▶ **Exercise tasks**
(1) Copy the stretch of the Possession review from "The movie Possession" through "a sensual appeal.", word for word.
(2) Write the next part of the review of Possession, picking up after its last sentence.

▶ **Excerpt to read**
== Segment start ==

Romancing the text

The complicated novel Possession  by A. S. Byatt is a double-tiered romance and a literary brainteaser. Like John Fowles's The French Lieutenant's Woman or Tom Stoppard's play Arcadia, the two works it most resembles, the novel seesaws across two centuries. Roland Michell and Maud Bailey are late 20th-century British literary scholars. Following clues that have eluded generations of biographers and critics, they discover a romantic link between the subject of his research, Randolph Ash, and the subject of hers, Christabel LaMotte, a pair of mid-19th-century poets. As Roland and Maud immerse themselves in this discovery, they too begin to fall in love. It's an in­genious story, although a reader can get bogged down in Byatt's too-clever literary parodies. Those who prefer their 19th-century novels to be written by Austen or Eliot may feel the urge to skim the lengthy correspondence between the poets; those who feel that, as a literary gamesman, Byatt falls short of, say, Nabokov may grow restive during the long pages devoted to Ash's and LaMotte's poetry.


The movie Possession pares down Byatt's 550-plus pages down to a neat hour and three-quarters by eliminating all the literary self-consciousness. Otherwise, it makes only minor alterations, such as changing Roland from a Brit to an American so that filmmaker Neil LaBute could cast his favorite actor, Aaron Eckhart, as Roland. Eckhart starred in LaBute's first two pictures, In the Company of Men and Your Friends and Neighbors, though most viewers will recognize him as Julia Roberts's long-suffering biker beau in Erin Brockovich. Eckhart works hard to repay LaBute's confidence, but you can feel the strain in his performance: he simply isn't convincing as a young man for whom scholarship has a sensual appeal.

== Segment end ==

▶ **Source information**
== Segment start ==

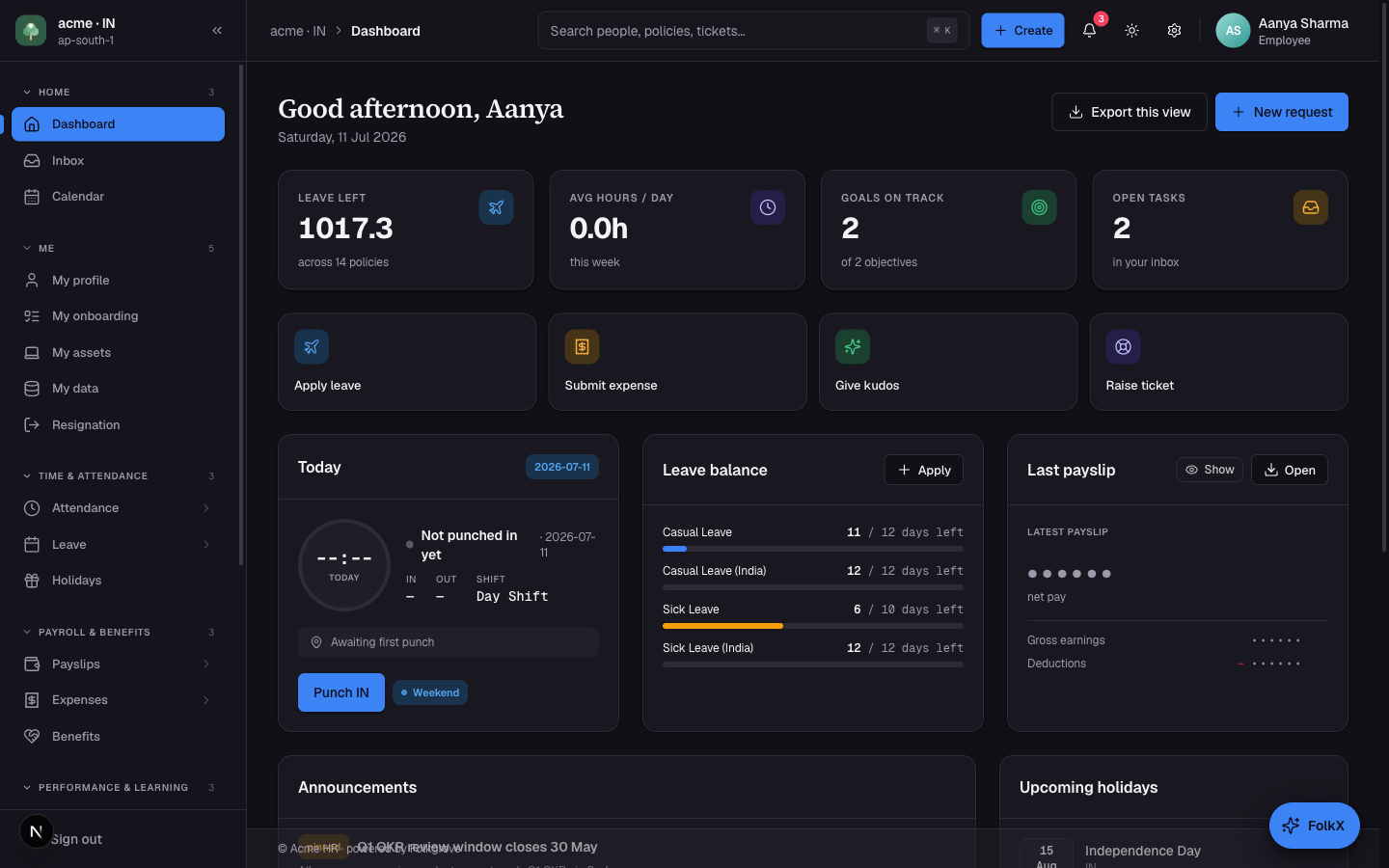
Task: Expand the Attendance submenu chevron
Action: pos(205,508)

== Segment end ==
== Segment start ==

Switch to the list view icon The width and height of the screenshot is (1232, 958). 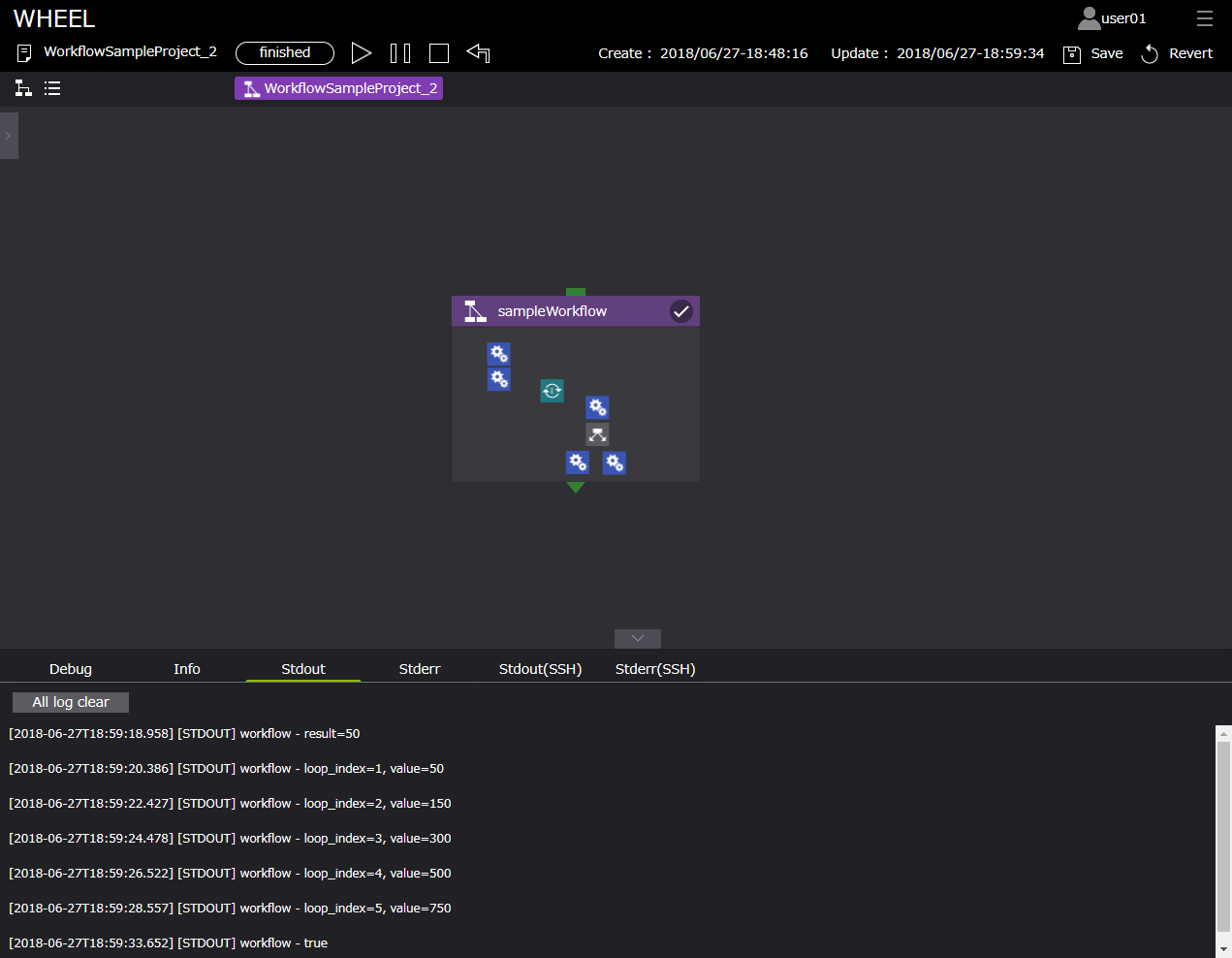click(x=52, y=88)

== Segment end ==

▶ **Responses per task**
(1)
The movie Possession pares down Byatt's 550-plus pages down to a neat hour and three-quarters by eliminating all the literary self-consciousness. Otherwise, it makes only minor alterations, such as changing Roland from a Brit to an American so that filmmaker Neil LaBute could cast his favorite actor, Aaron Eckhart, as Roland. Eckhart starred in LaBute's first two pictures, In the Company of Men and Your Friends and Neighbors, though most viewers will recognize him as Julia Roberts's long-suffering biker beau in Erin Brockovich. Eckhart works hard to repay LaBute's confidence, but you can feel the strain in his performance: he simply isn't convincing as a young man for whom scholarship has a sensual appeal.

(2)
The real case of miscasting here, though, is LaBute himself. If you've seen his other films, such as Nurse Betty, you're justified in fearing the worst--LaBute movies made before Possession lack the smallest impulse of generosity toward the characters. It's a huge relief to find that he hasn't projected his trademark smugness and mean-spiritedness onto Byatt's novel, but a lack of nastiness is a negative virtue, and that and his technical proficiency are the only positives in Possession.


The two Victorian poets violate the sanctity of their respective homes to give in to a passion so tempestuous that it infects another man and woman a century and a half later. Yet there is no romantic conviction on screen. You don't feel the force of Ash and LaMotte's love in the camerawork or in the editing rhythms (although Claire Simpson's editing is often witty in its juxtaposition of the two eras). You don't feel it in the designs, which you might expect to be lush rather than handsomely spare. And although normally I admire the work of costume designer Jenny Beavan, the heavy, hooded cloaks she's created for Christabel are antiromantic. The flashback sequences prevent you from feeling romantic conviction in the performances of Jeremy Northam and Jennifer Ehle, who play the poets. The two actors have good moments, but most of the time they're restricted to looking soulful as they read each other's missives or pen replies.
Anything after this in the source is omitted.